With only 26 days remaining before Election Day, it’s inevitable that we’ll see more political signs pop up around town. Sure, Wilton has already had its share of controversy over political signs supporting national candidates, but what are the ways to stay on the right side of the law when it comes to signaling your political support with a sign?

GOOD Morning Wilton talked to zoning enforcement officer Tim Bunting, the Planning & Zoning official in charge of making sure all kinds of temporary signs–including political lawn signs–are posted properly, according to the town regulations. He says there are definitely some things to keep in mind when planting a political post on your property. Whether it’s following town regulations about where and for how long the signs can be posted, it pays to follow the rules. We asked him to give us some political signage Do’s & Don’ts.

Town Property and Political Signs

“We do not allow political signs on town property at all,” says Bunting. “The only signs you’ll see on town property are for non-profit organizations–we allow their signs to be put on the town property on the corner of School Rd. and Danbury Rd., where Minks to Sinks happens every year.”

Part of the reason is liability. “If someone were to trip over it, with the litigious society we’re in, the town could be held liable, if there was a sign on our property that we didn’t take action about,” Bunting explains. There may also be sight line problems if they block motorists’ view at intersections or driveways.

The one place that seems to be an exception for political signs on town property is on Election Day, outside the polling places, when the town political committees will put up an abundance of signs for voters to see as they enter the voting precincts. Following Federal election law, the signs do have to be at least 75 ft. from the marked entrance. But the town allows those signs to be posted, at least for the day, and the political committees seem to make sure the signs are gone the day after Election Day.

Bunting does point out that political signs cannot be attached to utility poles–ever.

Can I put political signs on my Private Property? What about on my property right next to the road?

No ifs, ands, or buts about it, says Bunting, political signs “really need to be on private property,” and only private property.

But, he adds, make sure you know where your property ends–and where the town’s right of way begins. “A lot of people are under the impression that they own right out to the curb line, and that’s usually not the case,” he says. “In about 90-percent of all properties around town, the curbside is usually in the town right of way.”

What’s the “right of way?”

“For all town roads, we have a 50-foot right of way. That average 24-26 ft. wide road can be anywhere in that right of way. It could be pushed over to one side.” That means there is usually a 10-15 ft. swath of land right next to the road on either side that technically belongs to the town and is town-owned. “And as you get closer to a street corner it normally widens out to a little more than 50 ft.”

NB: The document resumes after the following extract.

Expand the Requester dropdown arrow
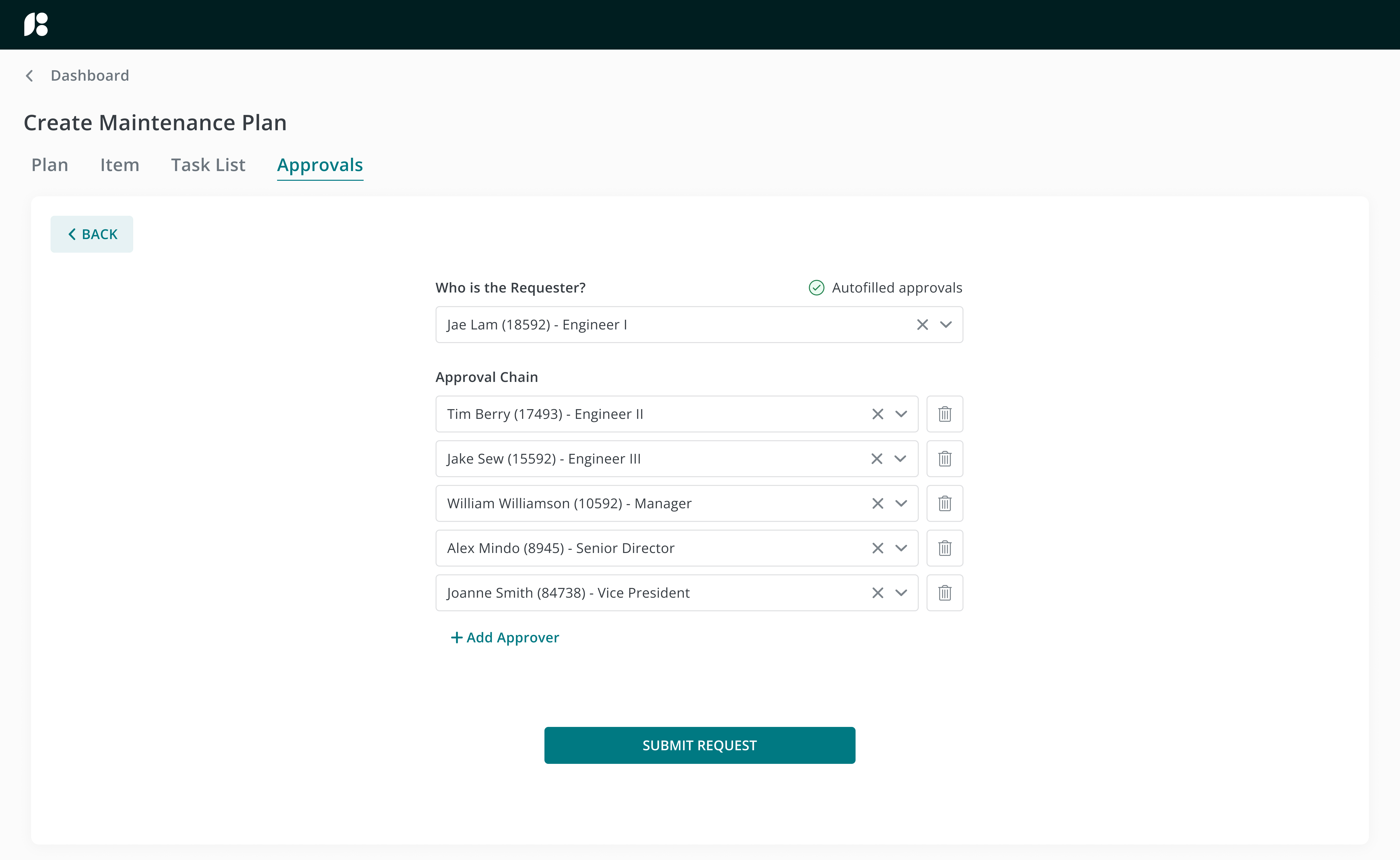This screenshot has width=1400, height=862. [x=945, y=324]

So even if residents think they own the land right up to the curb line, they likely don’t. “People usually maintain it, most people mow it,” Bunting says, “and the big issue is that a lot of property owners don’t know exactly where the property lines are,” noting that the only way to know for sure is to check the property survey, or if one doesn’t exist, have a surveyor make one.

That 10-15 ft. space from the road to the property line is also usually the width of the town’s claim, but it isn’t universal, making it even more important for people to have an accurate survey to know what is their land and what belongs to the town.

What happens when political signs are found on town property?

“When I get complaints about political signs, I usually don’t touch them. I call the political party that’s handling them,” Bunting says. “I direct them to remove the signs from town property; just put them on private property.”

Bunting only removes signs in rare occasions, an only after calling the political party or trying to reach a homeowner unsuccessfully. “If it’s blocking a sight line or may cause an accident, then yes. But normally, nine times out of 10, I can usually get a hold of somebody.”

Do residents need to get a permit to put political signs on their private property?

Town regulations require that permits be obtained for all temporary signage other than political signs. “You might see these bright yellow tags on temporary signs around town. People have come in to get permits for them. We allow a certain number and they all have to be on private property,” says Bunting, who adds that there is also a two-week time limit for how long temporary signs are allowed.

Is there a time limit for how long election signs can stay up?

According to town counsel Kenneth Bernhard, political signs are exempt from almost all town regulations, because they’re protected by Federal law. “There are First Amendment issues that may override our regulations,” he tells GMW. That means permits are not required for political signs and there isn’t a time limit on how long they can be left up.

“You can have them up 365 days a year if you want,” says Bunting, reminding everyone once more, “But political signs on town property, that’s a no go.”